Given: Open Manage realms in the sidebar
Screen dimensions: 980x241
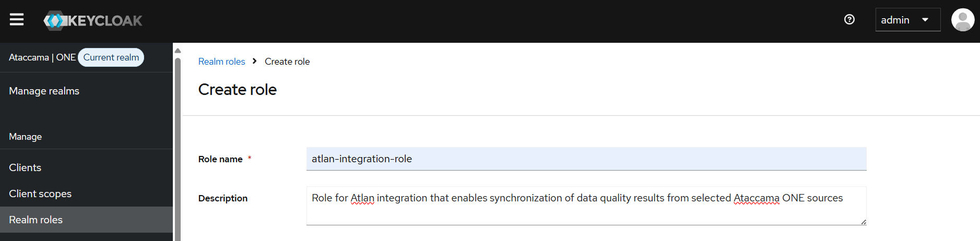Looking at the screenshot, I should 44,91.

==

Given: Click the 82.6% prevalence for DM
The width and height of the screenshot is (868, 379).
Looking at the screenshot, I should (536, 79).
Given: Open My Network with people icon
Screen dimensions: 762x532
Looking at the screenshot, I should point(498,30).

EXERCISE OBJECTIVE
Where does the string "Given" appear in the records above? Return every line that holds it.

WRITTEN ANSWER
Given: Open Manage realms in the sidebar
Given: Click the 82.6% prevalence for DM
Given: Open My Network with people icon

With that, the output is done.